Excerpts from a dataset

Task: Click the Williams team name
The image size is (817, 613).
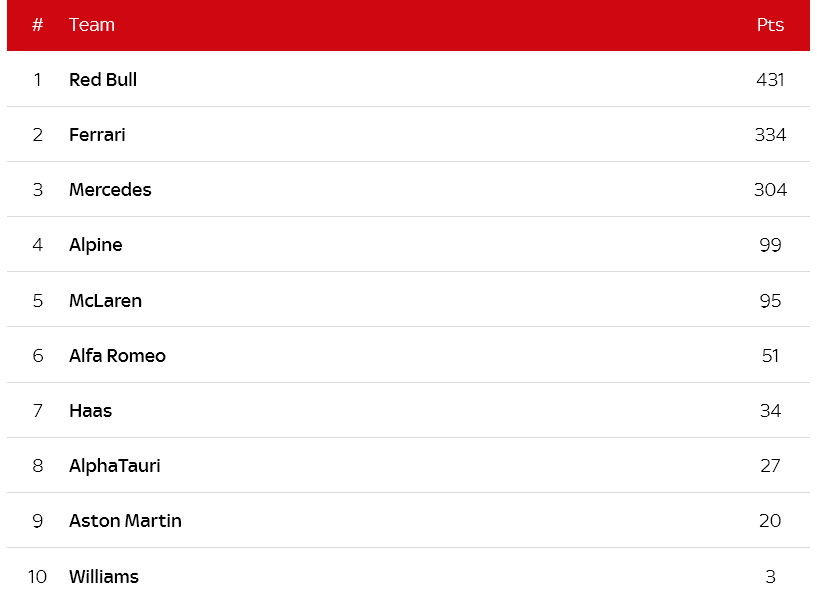Action: pyautogui.click(x=104, y=577)
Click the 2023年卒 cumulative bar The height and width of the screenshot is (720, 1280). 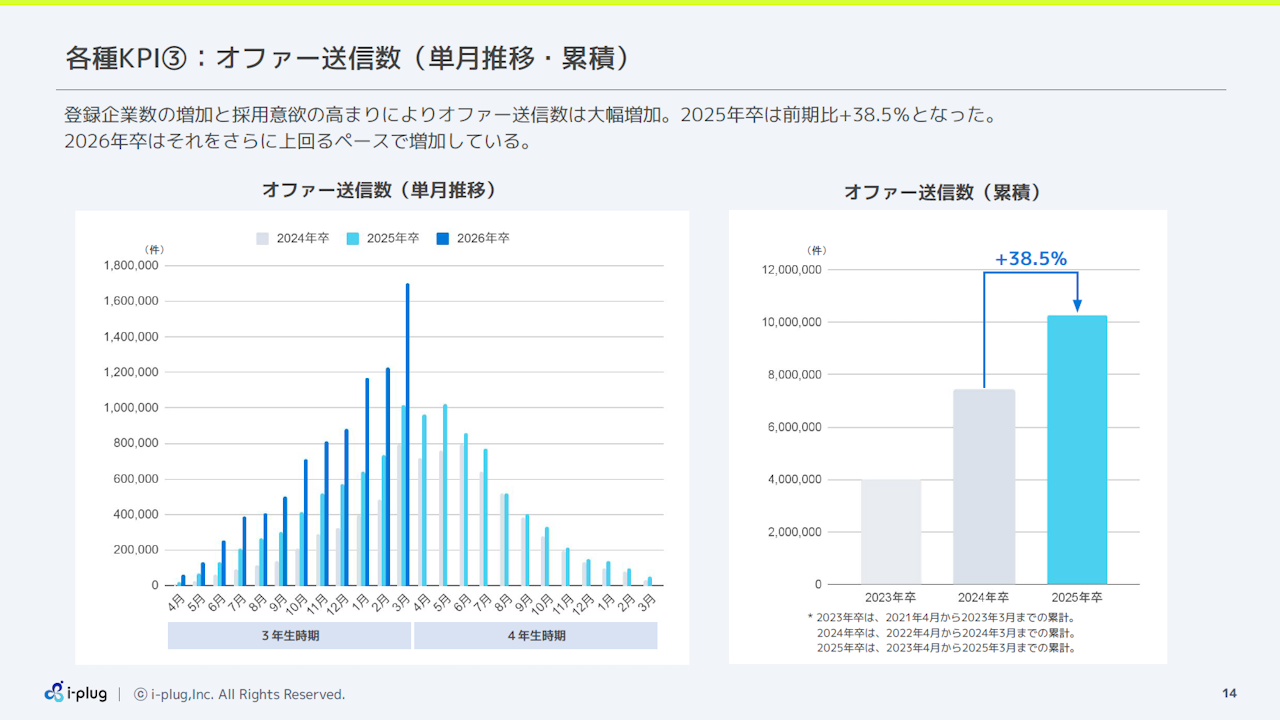(890, 532)
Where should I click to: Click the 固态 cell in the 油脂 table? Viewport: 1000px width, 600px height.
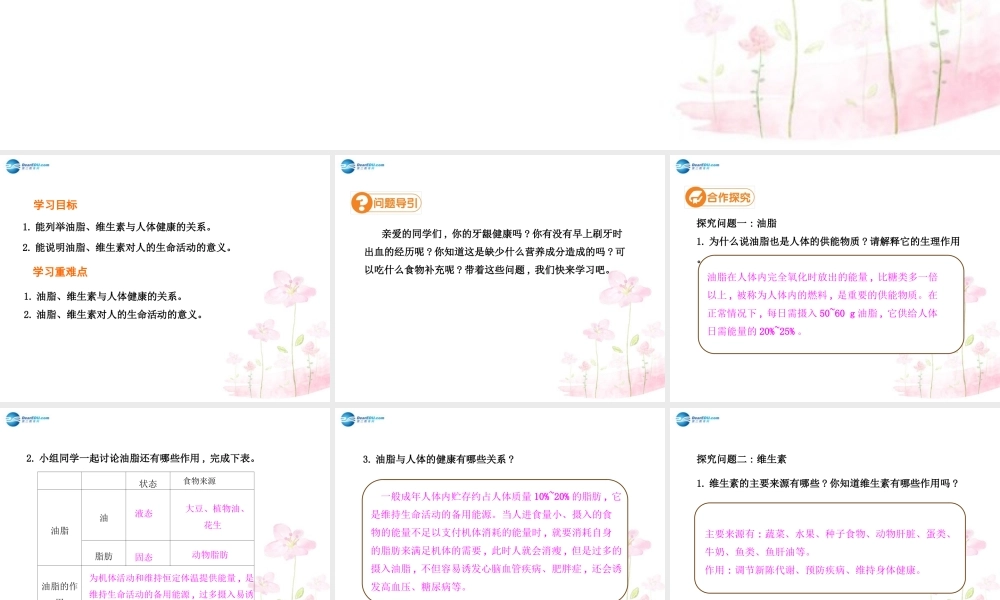click(x=143, y=556)
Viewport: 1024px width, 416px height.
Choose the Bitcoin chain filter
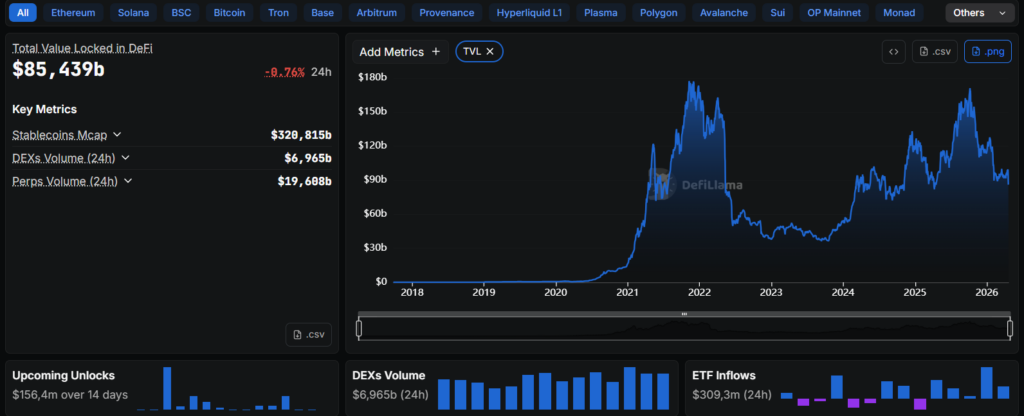point(229,13)
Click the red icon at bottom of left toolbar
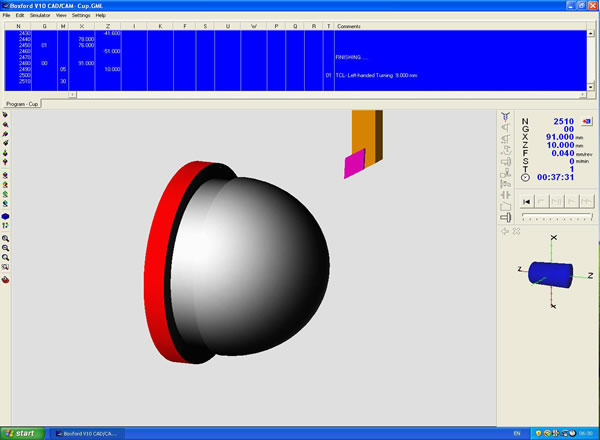Viewport: 600px width, 440px height. click(x=6, y=280)
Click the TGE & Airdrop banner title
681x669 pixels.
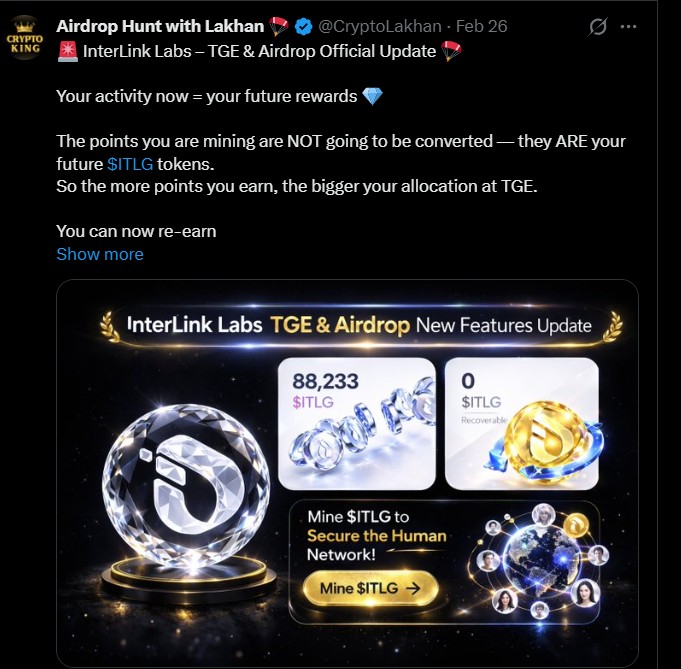[340, 325]

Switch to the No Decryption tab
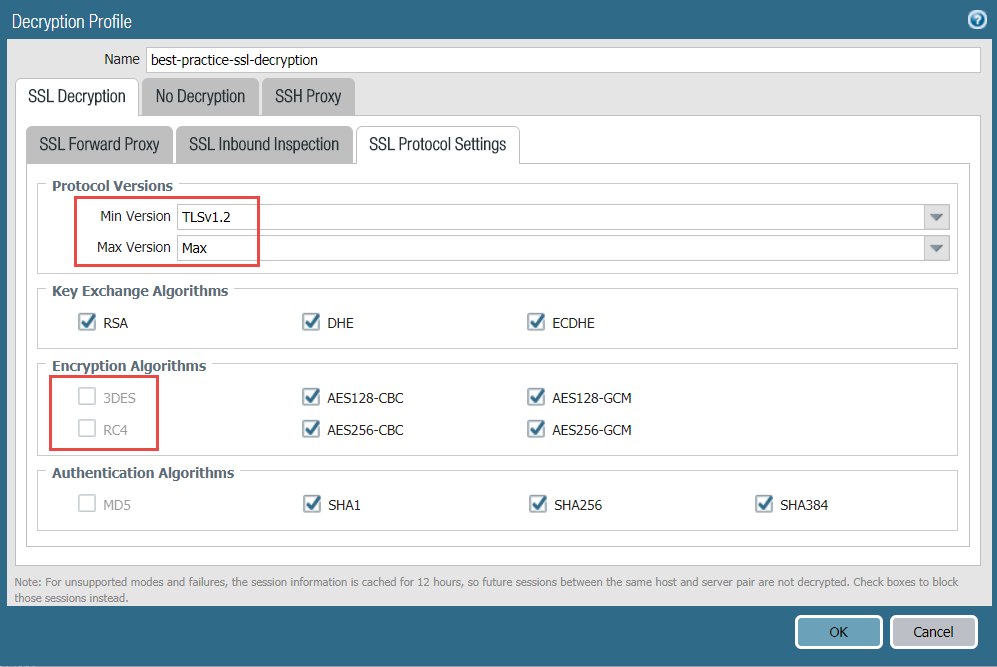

• [Prompt] The lines from the one containing "Viewport: 1024px width, 416px height." through the last line above are to be repeated exactly, and only those. Any pictures must be left out.

• [Exercise response]
Viewport: 1024px width, 416px height.
Choose the Bitcoin chain filter
point(229,13)
Click the red icon at bottom of left toolbar
Viewport: 600px width, 440px height. click(x=6, y=280)
Click the TGE & Airdrop banner title
681x669 pixels.
[340, 325]

Switch to the No Decryption tab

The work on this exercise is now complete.